**OEFENTEKST**
↓

Deze beslissing is gegeven door mr. N.B. Verkleij, voorzitter, mr. H.M. Wattendorff, lid-jurist, J.M.W. Croes, H.C. van Renswoude en E.C.L. Fritschy, leden-tandartsen, bijgestaan door mr. D.R. Dutrieux, secretaris, en uitgesproken in het openbaar op 9 mei 2017.
voorzitter secretaris
Tegen deze beslissing kan binnen zes weken na de dag van verzending van het afschrift ervan schriftelijk hoger beroep worden ingesteld bij het Centrale Tuchtcollege voor de Gezondheidszorg door:
a. de klager en/of klaagster, voor zover de klacht is afgewezen, of voor zover hij/zij
niet-ontvankelijk is verklaard;
b. degene over wie is geklaagd;
c. de hoofdinspecteur of de regionale inspecteur van het Staatstoezicht op de
volksgezondheid, wie de aangelegenheid uit hoofde van de hem toevertrouwde
belangen aangaat.
Het tot het Centrale Tuchtcollege voor de Gezondheidszorg gerichte beroepschrift wordt ingezonden bij de secretaris van het Regionaal Tuchtcollege voor de Gezondheidszorg te Den Haag, door wie het binnen de beroepstermijn moet zijn ontvangen.

↑

**OPDRACHTEN**
a. Herhaal letterlijk het deel van de oefentekst dat begint bij "Deze beslissing is" en eindigt bij "belangen aangaat.".
b. Vat de oefentekst samen in twee zinnen.
c. Binnen welke termijn kan volgens de oefentekst hoger beroep worden ingesteld?

**AANGELEVERD MATERIAAL**
↓

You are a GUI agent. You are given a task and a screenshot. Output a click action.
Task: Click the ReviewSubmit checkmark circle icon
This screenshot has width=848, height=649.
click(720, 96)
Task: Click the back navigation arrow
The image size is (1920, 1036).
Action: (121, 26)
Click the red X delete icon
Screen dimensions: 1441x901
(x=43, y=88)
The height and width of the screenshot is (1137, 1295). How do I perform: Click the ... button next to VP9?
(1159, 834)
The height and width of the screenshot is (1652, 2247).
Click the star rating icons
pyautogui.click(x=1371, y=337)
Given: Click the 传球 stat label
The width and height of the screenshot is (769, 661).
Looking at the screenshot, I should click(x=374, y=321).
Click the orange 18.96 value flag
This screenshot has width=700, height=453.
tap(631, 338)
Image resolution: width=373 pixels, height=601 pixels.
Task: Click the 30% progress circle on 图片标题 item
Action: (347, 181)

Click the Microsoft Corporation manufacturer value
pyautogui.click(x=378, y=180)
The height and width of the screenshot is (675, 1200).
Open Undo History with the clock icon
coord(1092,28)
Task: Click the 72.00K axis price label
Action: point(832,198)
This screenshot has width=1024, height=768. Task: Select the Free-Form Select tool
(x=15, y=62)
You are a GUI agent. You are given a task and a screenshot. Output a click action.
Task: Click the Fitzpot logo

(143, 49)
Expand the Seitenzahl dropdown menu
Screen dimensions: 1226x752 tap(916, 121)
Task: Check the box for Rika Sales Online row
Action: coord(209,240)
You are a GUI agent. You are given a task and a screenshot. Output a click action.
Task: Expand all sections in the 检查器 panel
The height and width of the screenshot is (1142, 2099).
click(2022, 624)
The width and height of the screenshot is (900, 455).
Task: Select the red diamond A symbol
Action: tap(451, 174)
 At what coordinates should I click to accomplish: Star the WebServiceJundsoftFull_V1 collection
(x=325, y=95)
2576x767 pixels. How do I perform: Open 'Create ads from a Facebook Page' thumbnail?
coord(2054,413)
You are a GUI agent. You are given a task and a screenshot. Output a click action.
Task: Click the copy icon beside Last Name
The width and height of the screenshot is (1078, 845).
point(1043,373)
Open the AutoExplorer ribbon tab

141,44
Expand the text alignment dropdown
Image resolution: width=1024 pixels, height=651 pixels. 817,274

↑

**JOUW ANTWOORDEN**
a.
Deze beslissing is gegeven door mr. N.B. Verkleij, voorzitter, mr. H.M. Wattendorff, lid-jurist, J.M.W. Croes, H.C. van Renswoude en E.C.L. Fritschy, leden-tandartsen, bijgestaan door mr. D.R. Dutrieux, secretaris, en uitgesproken in het openbaar op 9 mei 2017.
voorzitter secretaris
Tegen deze beslissing kan binnen zes weken na de dag van verzending van het afschrift ervan schriftelijk hoger beroep worden ingesteld bij het Centrale Tuchtcollege voor de Gezondheidszorg door:
a. de klager en/of klaagster, voor zover de klacht is afgewezen, of voor zover hij/zij
niet-ontvankelijk is verklaard;
b. degene over wie is geklaagd;
c. de hoofdinspecteur of de regionale inspecteur van het Staatstoezicht op de
volksgezondheid, wie de aangelegenheid uit hoofde van de hem toevertrouwde
belangen aangaat.

b. De beslissing is gegeven door een voorzitter, een lid-jurist en drie leden-tandartsen, bijgestaan door een secretaris, en op 9 mei 2017 in het openbaar uitgesproken. Binnen zes weken na verzending van het afschrift kunnen de klager (voor zover de klacht is afgewezen of hij niet-ontvankelijk is verklaard), de aangeklaagde of de hoofdinspecteur of regionale inspecteur schriftelijk hoger beroep instellen bij het Centrale Tuchtcollege voor de Gezondheidszorg, door het beroepschrift in te zenden bij de secretaris van het Regionaal Tuchtcollege voor de Gezondheidszorg te Den Haag.

c. Binnen zes weken na de dag van verzending van het afschrift van de beslissing.